Given instruction 1
Answer these questions using the Del Webb community thread.
(a) In which city does the author of the first post live?
(b) Which community has had numerous lawsuits over the quality of construction?
(c) For how many years did Karen G need to rent out the home before retiring?
Given instruction 2
Reproduce the part of the Del Webb community thread starting with "With all that" and going on through "for bare bones.".

++++ Selected extract ++++

My parents and Aunt/Uncle live in Sun City West, Arizona.  They absolutely love it.  There are tons of activities and things to do.  They are so busy, especially in the wintertime when the snowbirds are here that we hardly hear from them (we live in Scottsdale).  The facilities are great.  They have a wood working shop that is beyond compare.  There are lots of clubs including Missouri club, Chicago club, Kansas Club, etc.  It's a riot because you take your life in your own hands with all the "youngsters" zipping around in their golf carts.  A common joke is when one hears a siren everyone stops and says:  Oh goody, another estate sale!!!  They have met many, many new people that have become close friends.  They've also met people from their past that they had lost touch with.  I think the socializing is as good as you want to make it and how much effort one puts into it.


With all that being said, I will agree with the posters comments about the quality of construction.  The  older area that my parents and A/U live in seem to be a little better built than the newer areas.  Sun City Grand, AZ has had numerous lawsuits over the quality of construction.  And what you see is what you get.  They make the models look fantastic, but remember the models have tons of upgrades.  The pricing is for bare bones.

I would go for a resale myself if I was looking at a Del Webb community.


----------



## Karen G (Feb 16, 2008)

*I like Pulte*



PStreet1 said:


> I don't know anyone who sings the praises of Pulte.


I have been very happy with Pulte, actually.  We, too, live in a Del Webb community, but it is not the age-restricted Sun City. We are in Anthem Country Club which is next to Sun City in Henderson, NV.  We initially were going to buy in Sun City, but since we needed to rent out our home for four years before we retired and moved into it, we decided on the country club. We had a much larger pool of potential renters if we were not limited to 55 and over.

Now that we're living in the country club we just love it.  It's nice to have all ages of people in the community and there are enough activities and amenities here to suit us just fine.

++++ Records ++++

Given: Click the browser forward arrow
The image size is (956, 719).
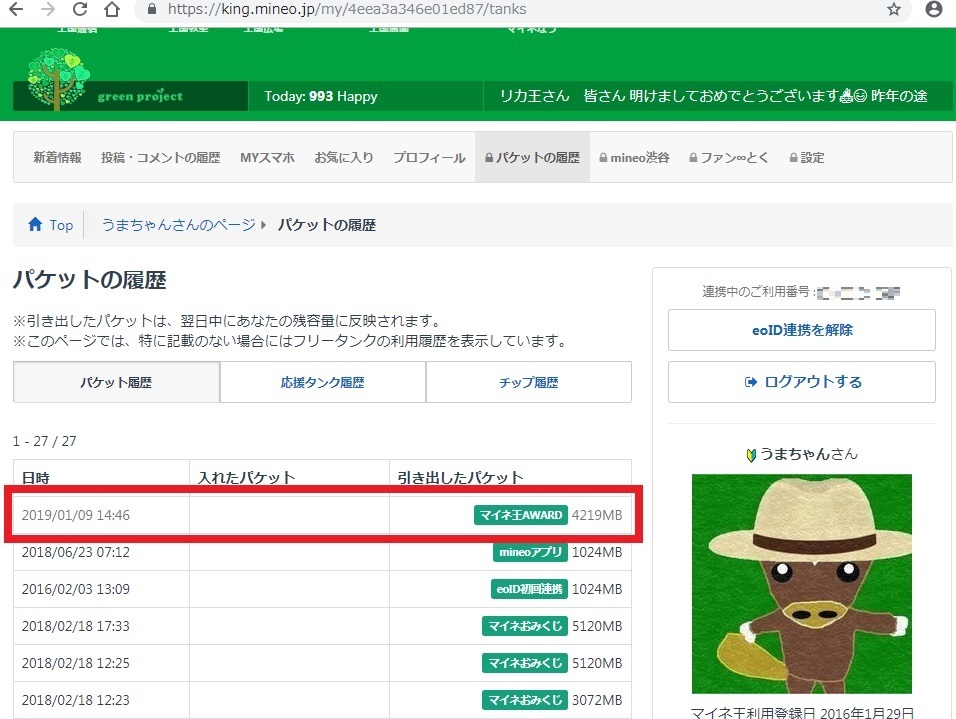Looking at the screenshot, I should 47,10.
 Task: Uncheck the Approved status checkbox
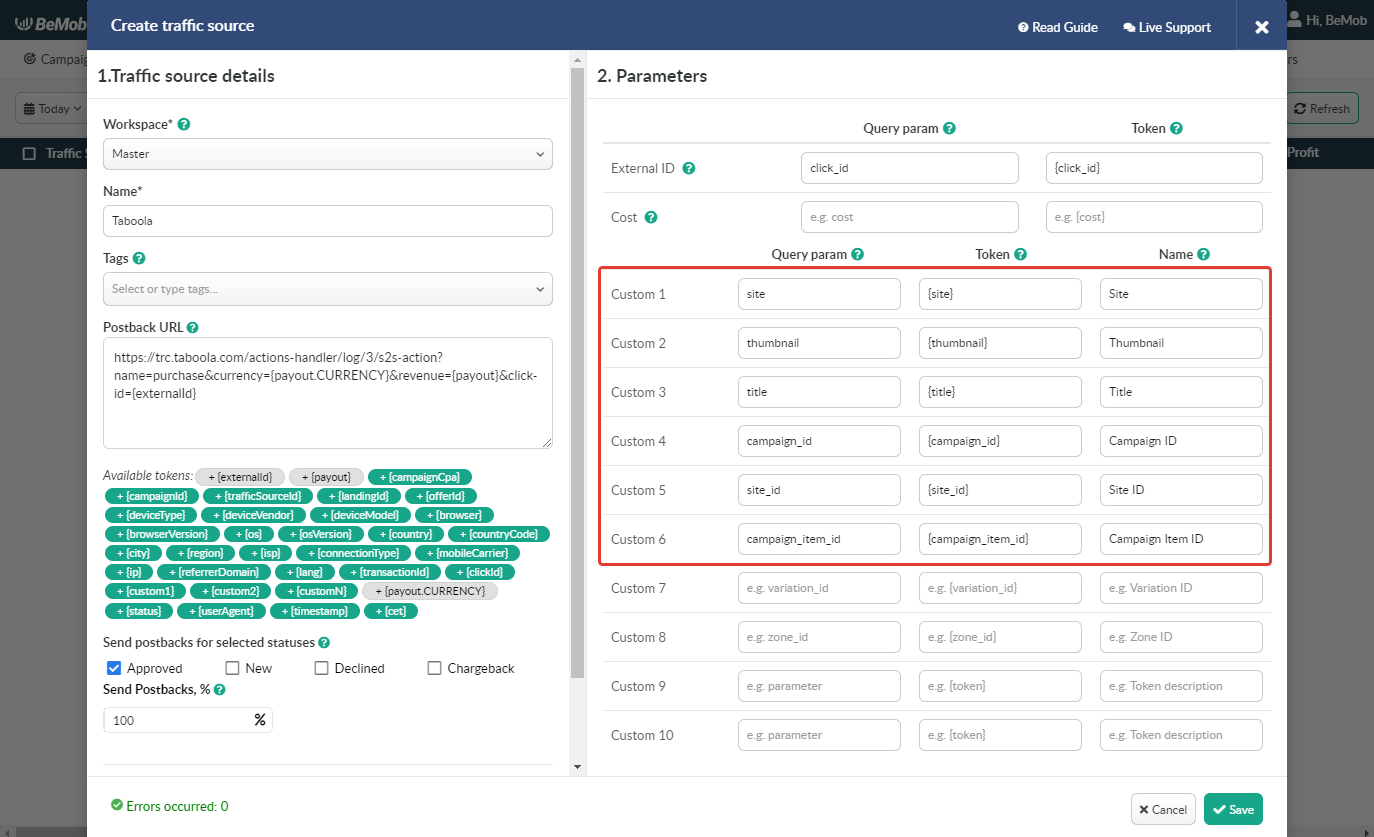(x=114, y=668)
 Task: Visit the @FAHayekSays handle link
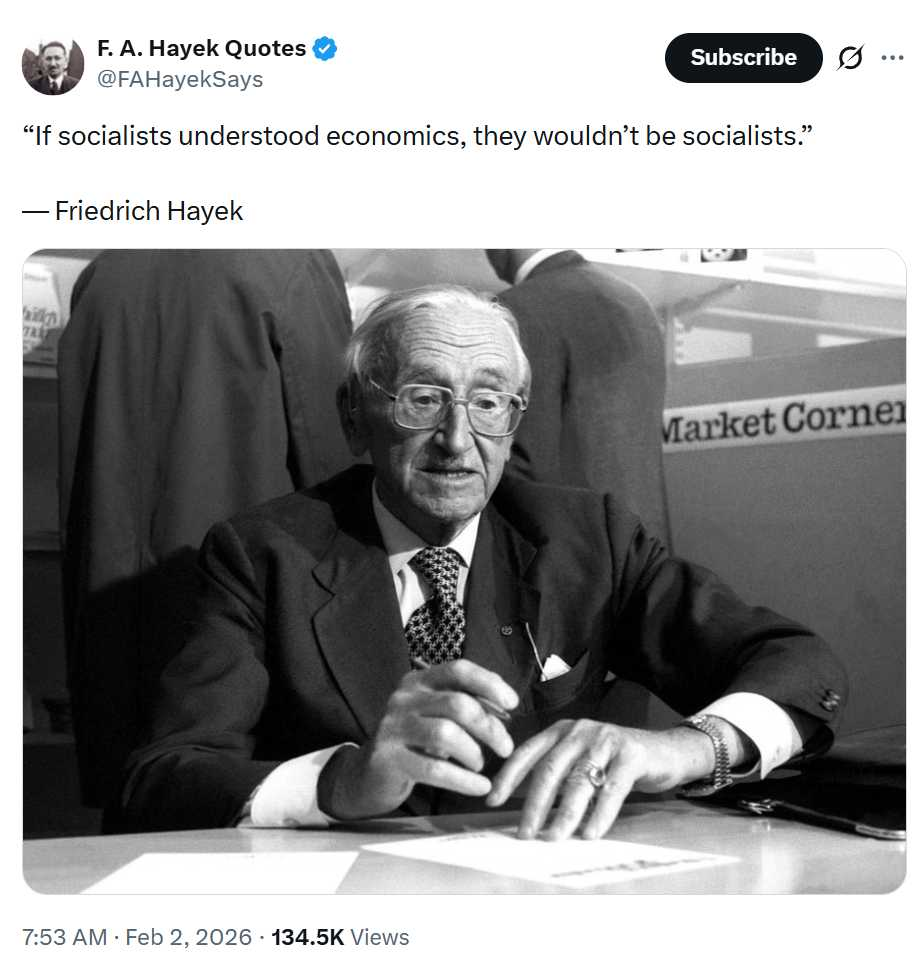(180, 79)
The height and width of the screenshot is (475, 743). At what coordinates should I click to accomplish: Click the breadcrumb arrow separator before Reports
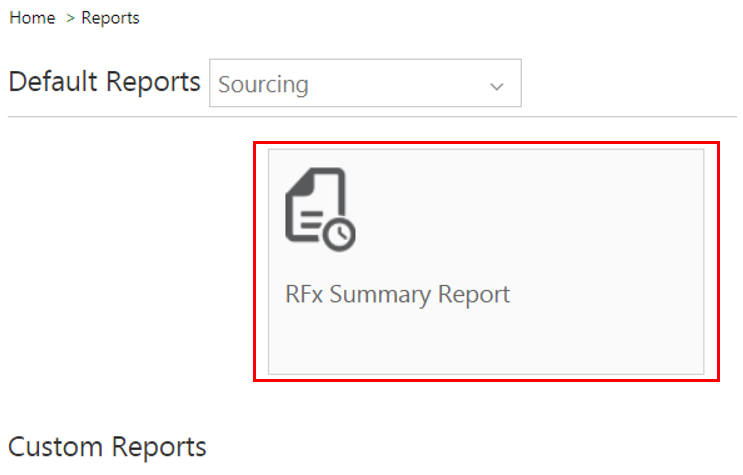[x=71, y=18]
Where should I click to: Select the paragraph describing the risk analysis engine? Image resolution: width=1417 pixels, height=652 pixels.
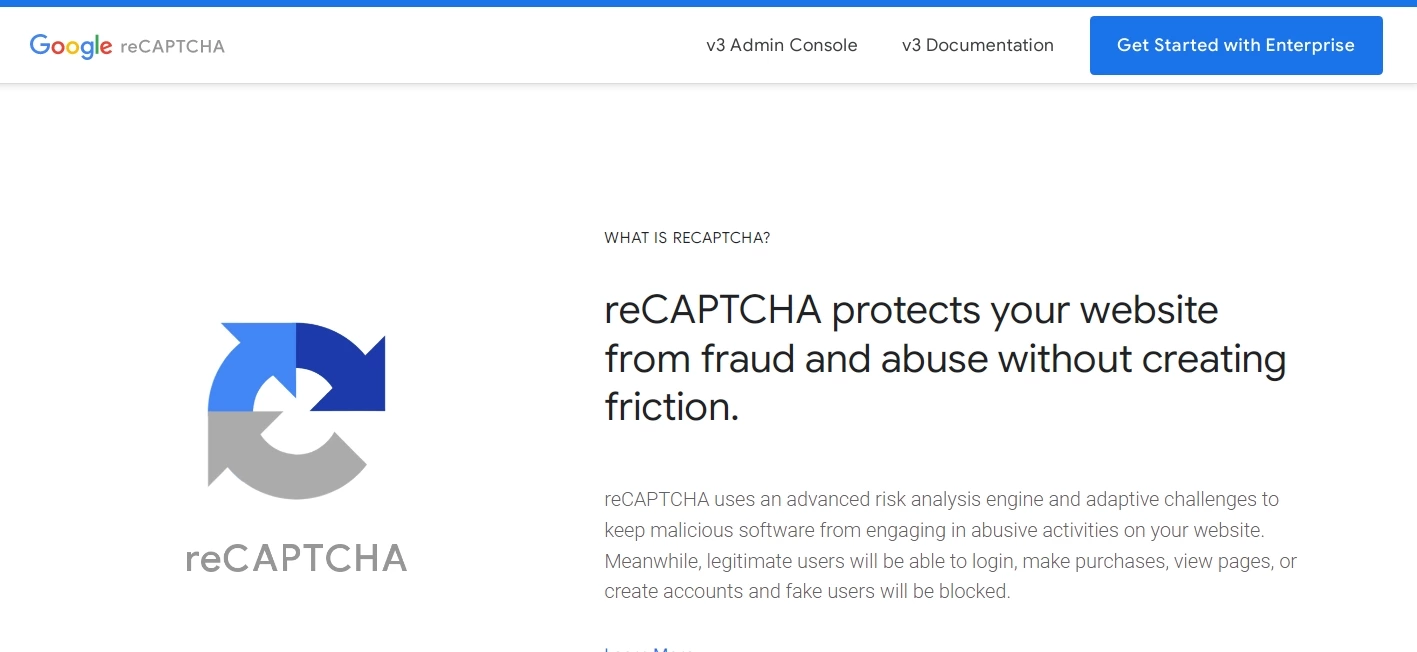click(x=948, y=545)
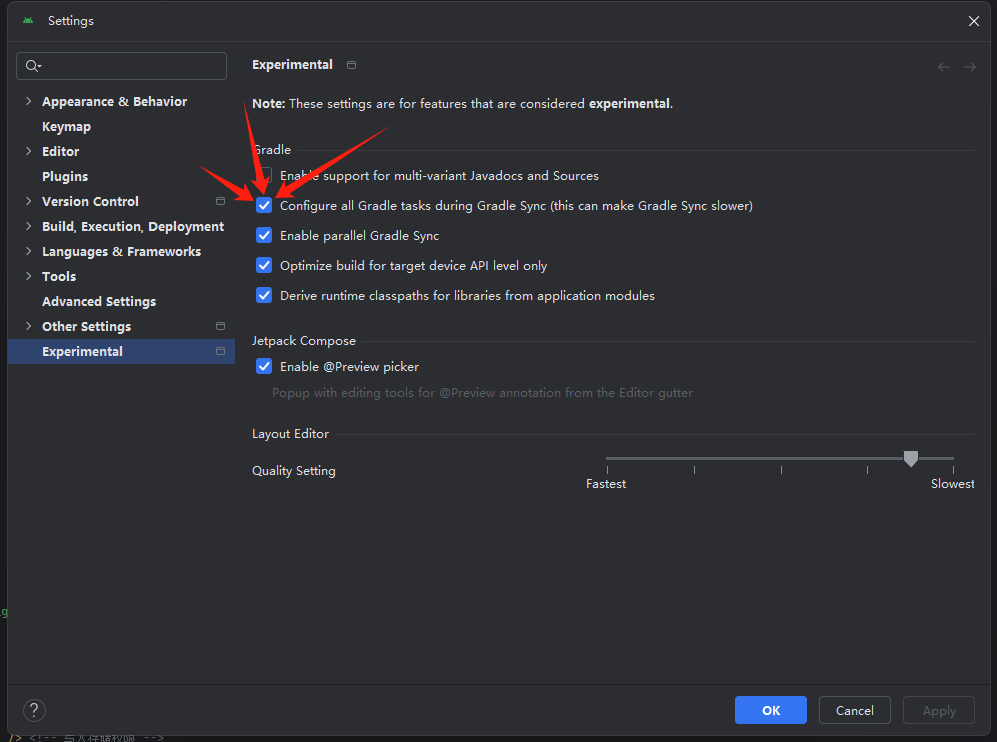Screen dimensions: 997x742
Task: Toggle Enable @Preview picker
Action: tap(263, 366)
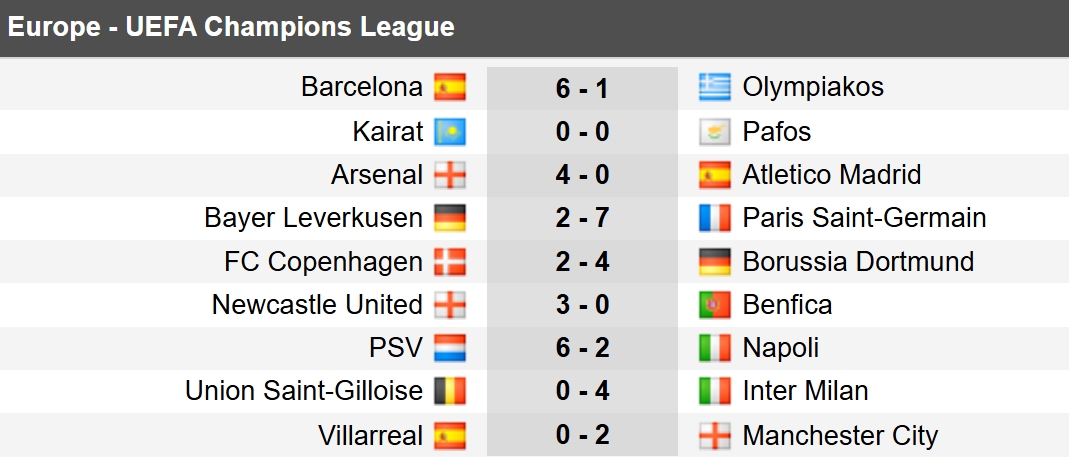Open the Atletico Madrid team link

tap(832, 176)
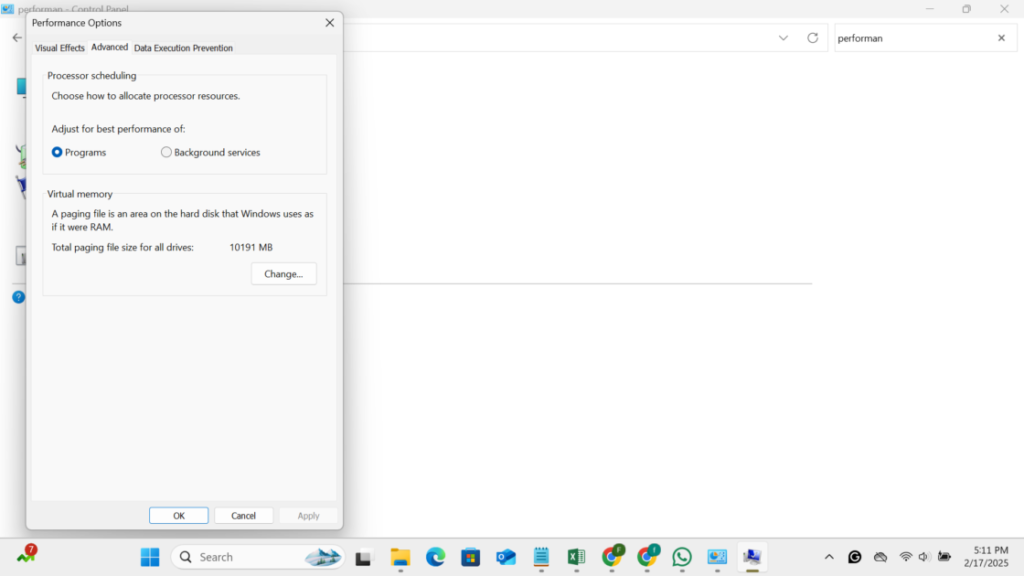Open the Start menu
The width and height of the screenshot is (1024, 576).
point(148,557)
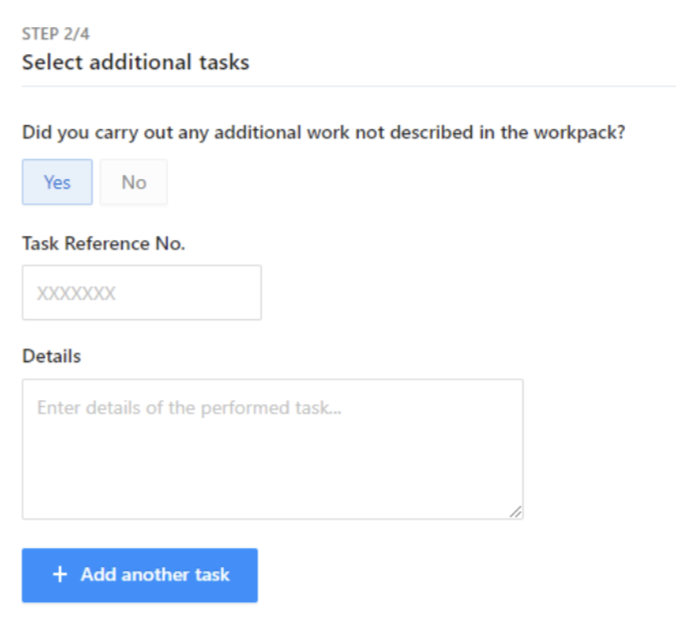Click the plus icon on Add another task

point(60,575)
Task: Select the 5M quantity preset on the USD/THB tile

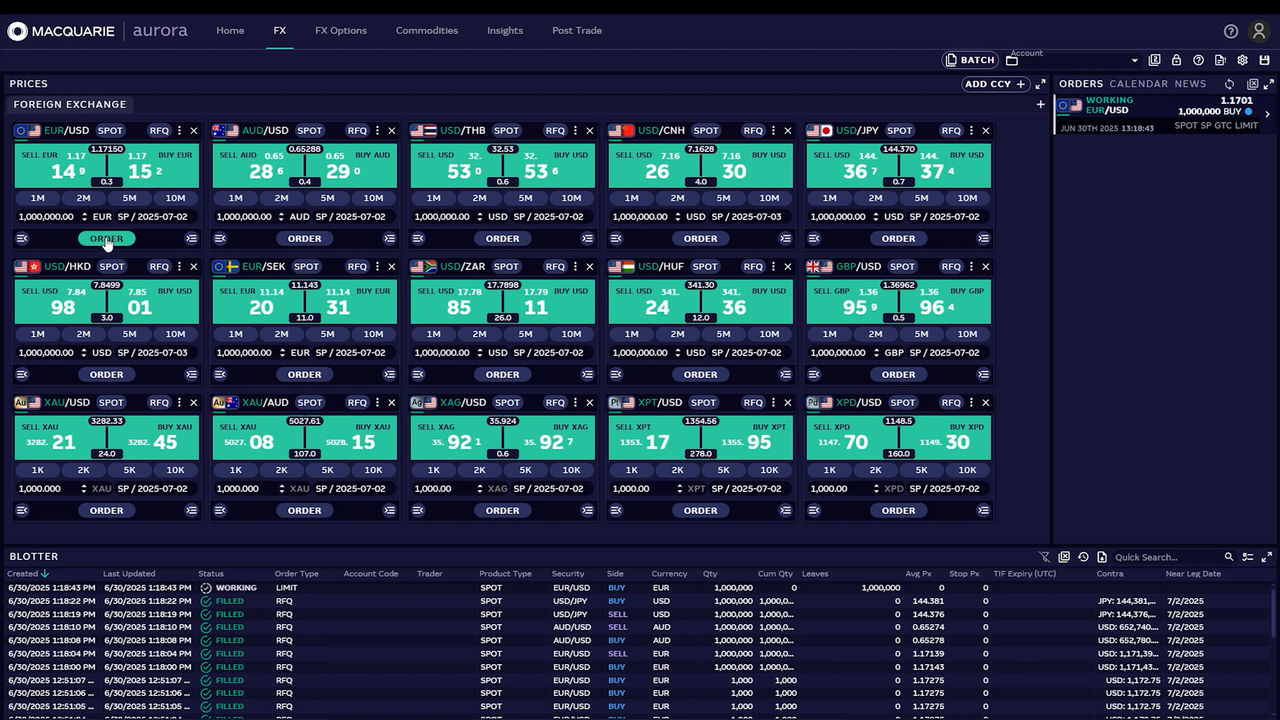Action: pos(525,198)
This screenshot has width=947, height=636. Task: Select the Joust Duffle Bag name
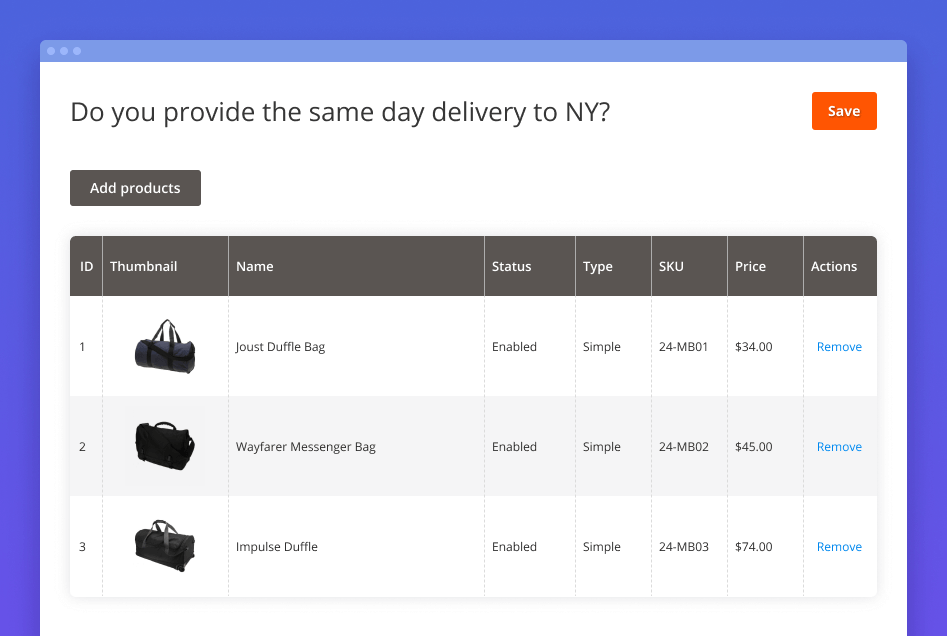coord(280,347)
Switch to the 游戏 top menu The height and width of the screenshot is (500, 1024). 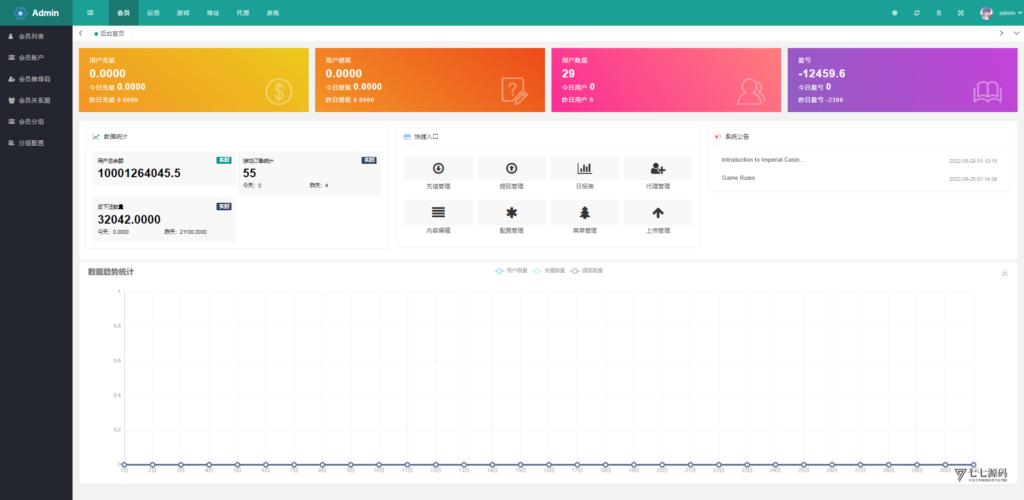pos(183,13)
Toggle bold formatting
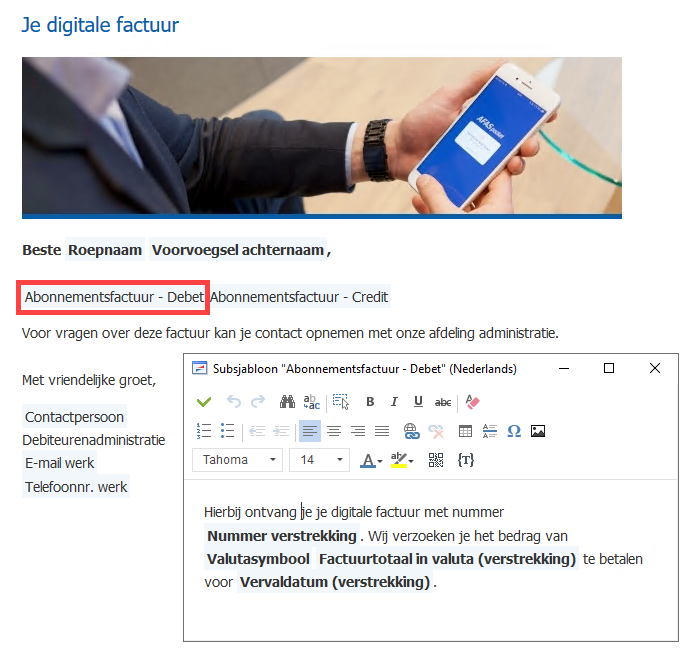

++++

Expected output 1
(a) Scottsdale
(b) Sun City Grand, AZ
(c) Four years

Expected output 2
With all that being said, I will agree with the posters comments about the quality of construction.  The  older area that my parents and A/U live in seem to be a little better built than the newer areas.  Sun City Grand, AZ has had numerous lawsuits over the quality of construction.  And what you see is what you get.  They make the models look fantastic, but remember the models have tons of upgrades.  The pricing is for bare bones.